Most teachers would have previously thought that MEC, being a Microsoft site, is only for IT teachers or for ‘IT geeks’. But I love the way that MEC has smashed those stereotypes. MEC is for teachers and is being embraced by teachers. I have found it encouraging to see teachers from various subjects engaging with MEC. But how do you get staff engaged in the first instance?
When you mention additional courses and training staff are often put off, due to their already busy and heavy work load. Growing up I loved fantasy football league. So taking this concept we created the #learnandearn CPD. Teachers would sign up and earn points based on engagement with MEC – lower points for watching help videos, higher points for sharing with/training teachers on what they have learnt. Through this we found teachers were engaging, sharing and discussing on social media, coming to computer rooms at lunch times to complete courses, but the most important thing was seeing it embedded into the teaching and learning in their classroom. That’s what it’s all about!

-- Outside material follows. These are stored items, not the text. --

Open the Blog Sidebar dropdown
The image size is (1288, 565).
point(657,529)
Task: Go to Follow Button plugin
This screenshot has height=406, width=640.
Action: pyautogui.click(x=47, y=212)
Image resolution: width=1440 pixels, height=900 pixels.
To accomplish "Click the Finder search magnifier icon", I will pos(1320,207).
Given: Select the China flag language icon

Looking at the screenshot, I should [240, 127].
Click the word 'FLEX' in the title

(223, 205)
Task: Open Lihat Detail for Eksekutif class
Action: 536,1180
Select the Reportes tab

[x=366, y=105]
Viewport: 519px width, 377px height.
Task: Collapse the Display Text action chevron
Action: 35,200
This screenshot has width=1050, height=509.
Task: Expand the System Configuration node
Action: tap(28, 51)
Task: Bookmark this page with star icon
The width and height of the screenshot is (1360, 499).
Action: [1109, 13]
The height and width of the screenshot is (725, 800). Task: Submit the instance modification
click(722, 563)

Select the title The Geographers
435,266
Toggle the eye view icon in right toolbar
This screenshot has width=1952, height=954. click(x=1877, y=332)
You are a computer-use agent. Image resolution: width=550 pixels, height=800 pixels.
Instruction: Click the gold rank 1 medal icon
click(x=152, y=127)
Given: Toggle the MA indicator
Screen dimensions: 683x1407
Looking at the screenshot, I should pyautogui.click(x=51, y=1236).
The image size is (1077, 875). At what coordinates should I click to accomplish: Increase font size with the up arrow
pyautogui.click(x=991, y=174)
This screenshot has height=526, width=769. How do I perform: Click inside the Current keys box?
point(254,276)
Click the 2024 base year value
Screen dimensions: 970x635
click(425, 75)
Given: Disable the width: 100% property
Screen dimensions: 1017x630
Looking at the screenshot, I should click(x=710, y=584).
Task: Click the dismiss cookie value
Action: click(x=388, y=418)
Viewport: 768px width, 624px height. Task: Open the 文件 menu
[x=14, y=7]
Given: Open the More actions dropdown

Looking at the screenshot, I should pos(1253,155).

A MEC Crown was produced and in a closely run race a PE teacher narrowly beat a MFL teacher to the crown. And yes….the loser had to crown the winner!
— Paul 'Lanny' Watkins (@Lanny_Watkins) February 13, 2016
Focus on getting your staff signed up – once they are using it MEC becomes one of the most engaging tools they will use in their professional development as a teacher. Why not give small monthly targets – complete a course, learning path or upload a lesson. There is a huge community waiting with open arms to greet them!